The purpose of insurance is to assist individuals through an unforeseen accident or disaster.  Its purpose is not to pay for every little luxury. 


Goal:  A society where basic health care costs are affordable to all Americans, healthcare insurance is available to those whom desire it, and advanced, expensive healthcare technologies become more accessible and less expensive every year.


Solution:  The are two major reforms congress can enact inorder to push healthcare costs down while increasing quality of care.

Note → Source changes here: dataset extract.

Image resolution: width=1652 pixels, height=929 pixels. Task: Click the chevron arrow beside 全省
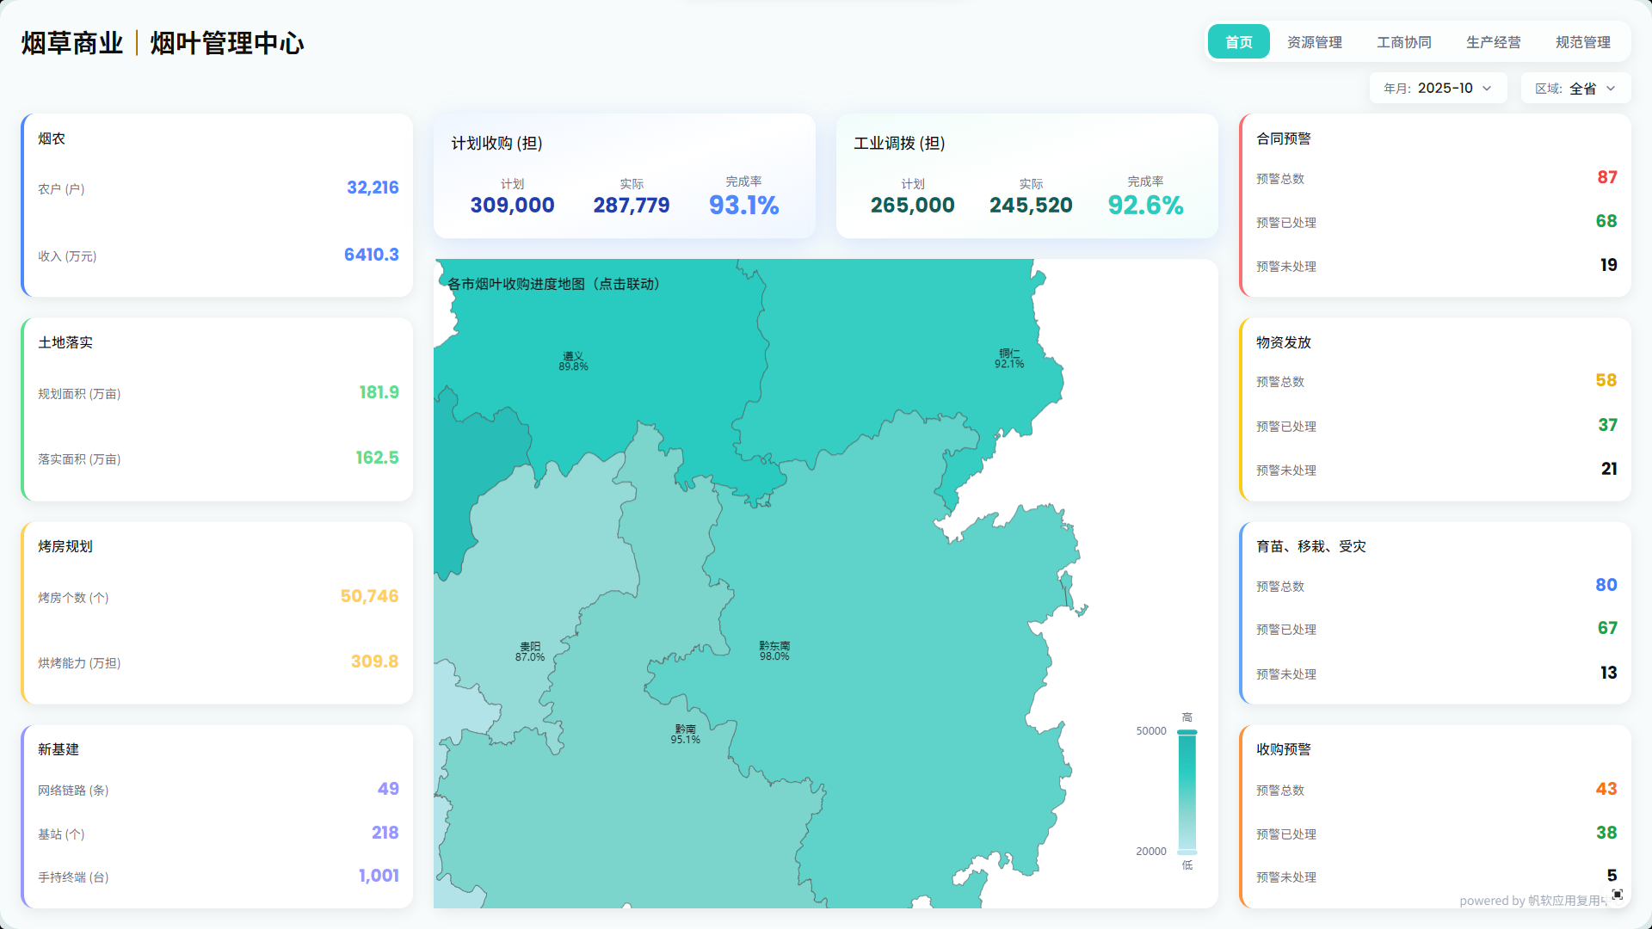click(x=1611, y=89)
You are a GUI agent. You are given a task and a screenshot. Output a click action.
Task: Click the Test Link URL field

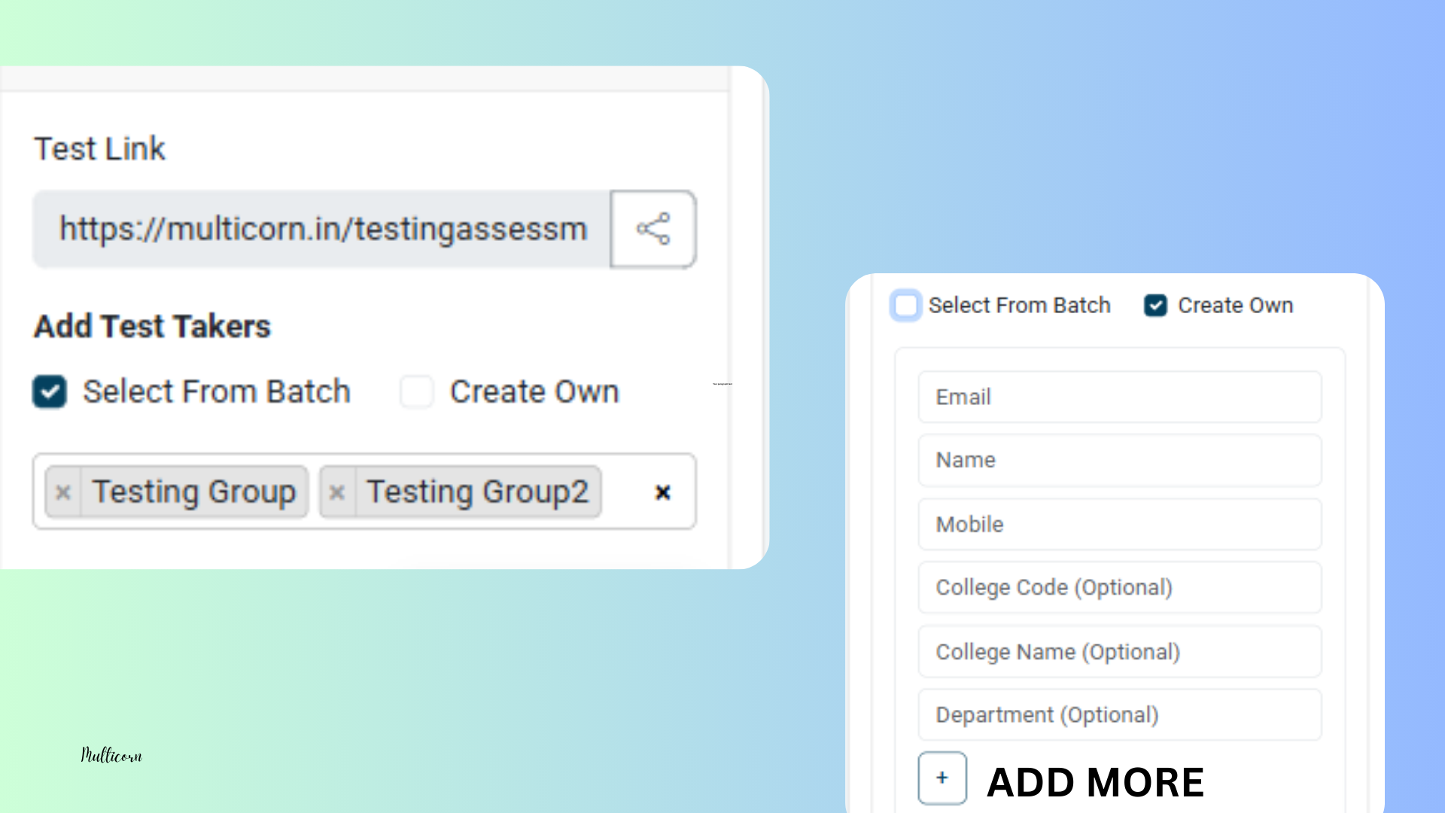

The first is to privatize the Food and Drug Administration.   The inspection of food and medications is a valuable service in a modern society and economy.  If the FDA can provide this service at a good price it will do well as a private agency.  There are many ways the FDA might accomplish this; they might sell a book directly to consumers, publish a free webpage and sell advertising, or sell a seal of approval to food and medical companies they have inspected.  The service they provide would be funded by voluntary payment.  This would also allow competitors to enter the business of certifying food and medications and push the cost of the service lower.  The point is that in the absence of a government approval process, there will be multiple private agencies all competing against one another to provide the best service at the best price.


 In addition to competition, repealing all federal health care regulations would give individuals the choice whether to use unregulated medications.  For example, a terminally ill patient today is not allowed to use experimental treatments until the FDA has approved the treatment.  The person must then apply to get approval to try the experimental treatment.  In the absence of government regulation, the choice of whether a terminally ill patient uses an untested treatment is left to that individual and their loved ones.


 By repealing mandates on what employers and insurance companies must provide would return health insurance to its natural role as accident and disaster protection.  This will cause an immediate drop in health insurance premiums.


 Limit government intervention in the health care industry to the investigation and prosecution of fraudulent activity.  Government inspectors would still exist, however, like the police, proof would be required before shutting a company down or holding up their operations.  By repealing federal health care regulations, companies would be free to operate within the confines of the law and government would only intervene when a company’s products or practices were proven dangerous or fraudulent.


 The Food and Drug Administration and government health care regulations have been pushing the cost of basic health care higher and higher every year.  Privatize regulation and repeal the laws and the health care industry will respond like all other industries in a free market:  Service will improve and costs will go down.


The second step Congress must take is to allow insurance companies to compete across state lines.  Currently, a person living in California is prohibited from purchasing insurance from a company in Utah.  This practice reduces competition and allows insurance companies to keep their premiums artificially high.  Allowing individuals to purchase the insurance plan of their choice would immediately bring costs down.